Big Thief Rambling

Sonic experiences with Big Thief. Big Thief is an indie folk band currently releasing and performing across the world.

Five years ago I lived in a farmhouse hostel on the Beara peninsula in Ireland. In this time I was bright and holy and bowing to the world. Once I met a girl from North America, and we were two similiar souls bonding over music. Sitting on the sofa in orange firelight we swapped earphones, listening together, seperately. She shared with me her favourite band Big Thief. I never listened to bands before, I only listened to electronic music. After a week she left due to issues with her visa, but left her imprint on my journey with music. In the mornings I would sit on the edge of cliffs, watching sunrise and listening to Big Thief, tears of joy.

Certain environments allow me to be present: feeling openly in a safe and beautiful space. Feeling expanded and curious about the surrounding creation. Safety and quietness form a soul hyperconductive to the emotions of music.

In London Big Thief became a voice to resonate my internal feelings of loss and sadness. Adrianne Lenker, the lyricist, depicts a tender ecological heart. She calls for responsibility and connection: “The blood of the man who is killing our mother with his hands is in me, is in my veigns.” … “The wound has no direction, everybody needs someone and deserves protection.” The resonance of lyrics through sound is a way to understand ourselves in a world that carries multiple ways of being. Music is often a person’s anchor point to ones identity and mood. Some people listen to folk and trap in the same day. There is hyperfolk music! Music taste has a multiplicity, but it’s borders show a unique personhood.

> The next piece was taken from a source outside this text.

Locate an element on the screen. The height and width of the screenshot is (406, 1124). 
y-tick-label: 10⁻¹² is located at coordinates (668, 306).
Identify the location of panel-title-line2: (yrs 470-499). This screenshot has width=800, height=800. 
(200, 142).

I saw Big Thief live in the O2 Shepard’s Bush this week. We all piled into the theatre with no script or communicative structures apart from beer. The crowd was warm and innocent, naive. For a moment I felt ashamed of my passion for folk music because the bearded men in plaid looked less cool than the hardcore techno queers and yet the energy in the room was soft, relaxed. The air said RESOLVED. I thought it is nice to have a resolution and go to bed at midnight. The air also carried remnants of the pandemic that wrapped little bubbles around people.

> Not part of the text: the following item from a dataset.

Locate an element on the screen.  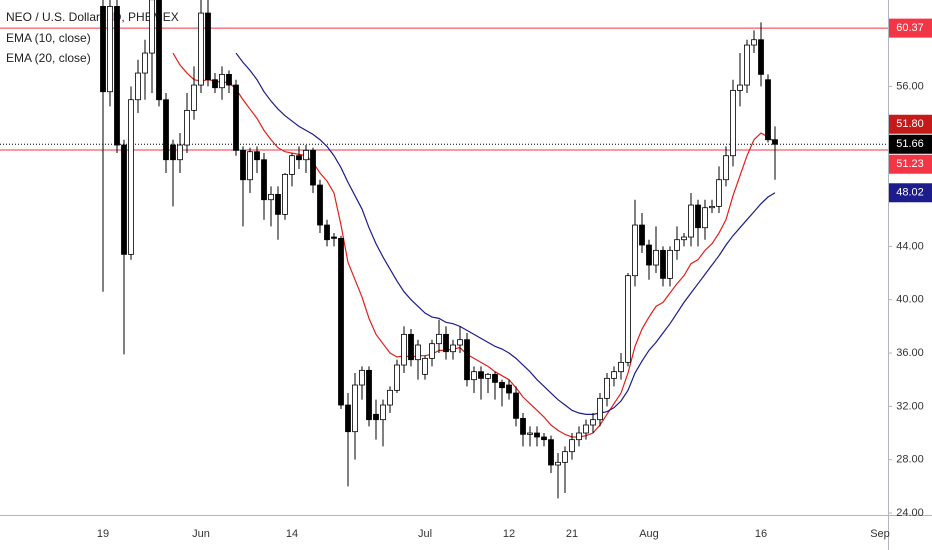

Big Thief came and performed. Adrianne Lenker is a lucid artist and the room was in awe of her, holding their breaths. As a band that makes gentle and restrained acoustic music their live performance as more rocky and this felt jarring for me. As they gained popularity over the years their work became more accessible and I believed that the expectations of the audiences to be pleased was influencing their music output. Adrianne Lenker has a vision to make a better world, so she clearly sees value in making her work accessible to more people. This highlights a question I think about, about the preciousness or purity of art uncompromised. I felt I could still enjoy the work and accept the room around me and the organic mutation of the band as they entered a global music industry. Resisting these developments would be draining and unproductive.

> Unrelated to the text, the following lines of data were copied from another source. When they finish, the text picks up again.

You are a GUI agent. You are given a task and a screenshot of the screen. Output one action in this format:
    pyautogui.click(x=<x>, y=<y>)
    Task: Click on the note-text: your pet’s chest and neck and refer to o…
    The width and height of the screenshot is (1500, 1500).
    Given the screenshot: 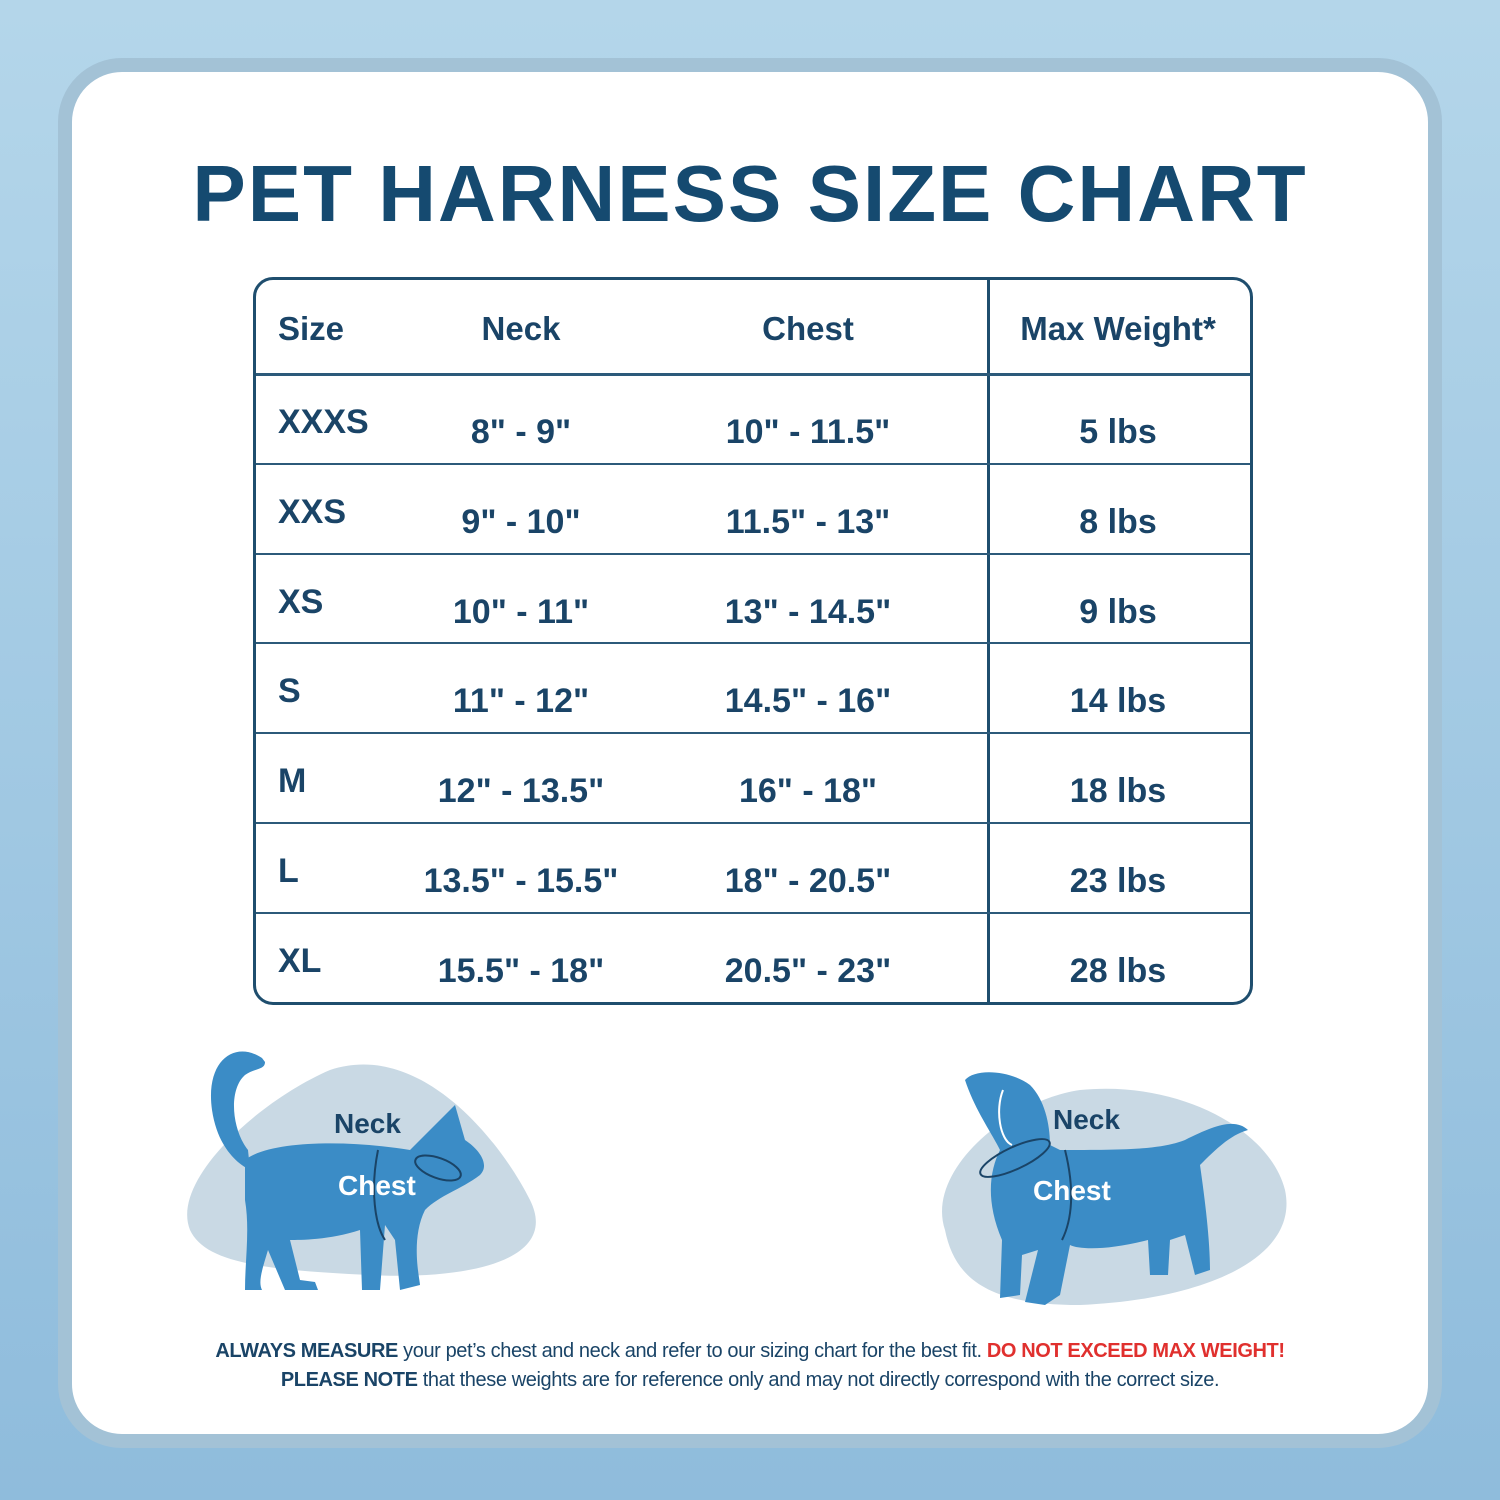 What is the action you would take?
    pyautogui.click(x=692, y=1351)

Where we put the line of compromise in our work is a personal choice. I think we can hold back on criticizing an artist for selling out as we cannot imagine the pressure that begin to enclose them as they build a career within a toxic industry. Who makes the industry toxic? The air of resolution I felt in the room contrasts to the current collapse of civilisation. As white western people do we congratulate our interest in folk as a good quality? Did we participate in saving the planet? It is clear there are crushing limitations, on Adrianne, and us as audience/consumers. The sonic experience was pleasurable.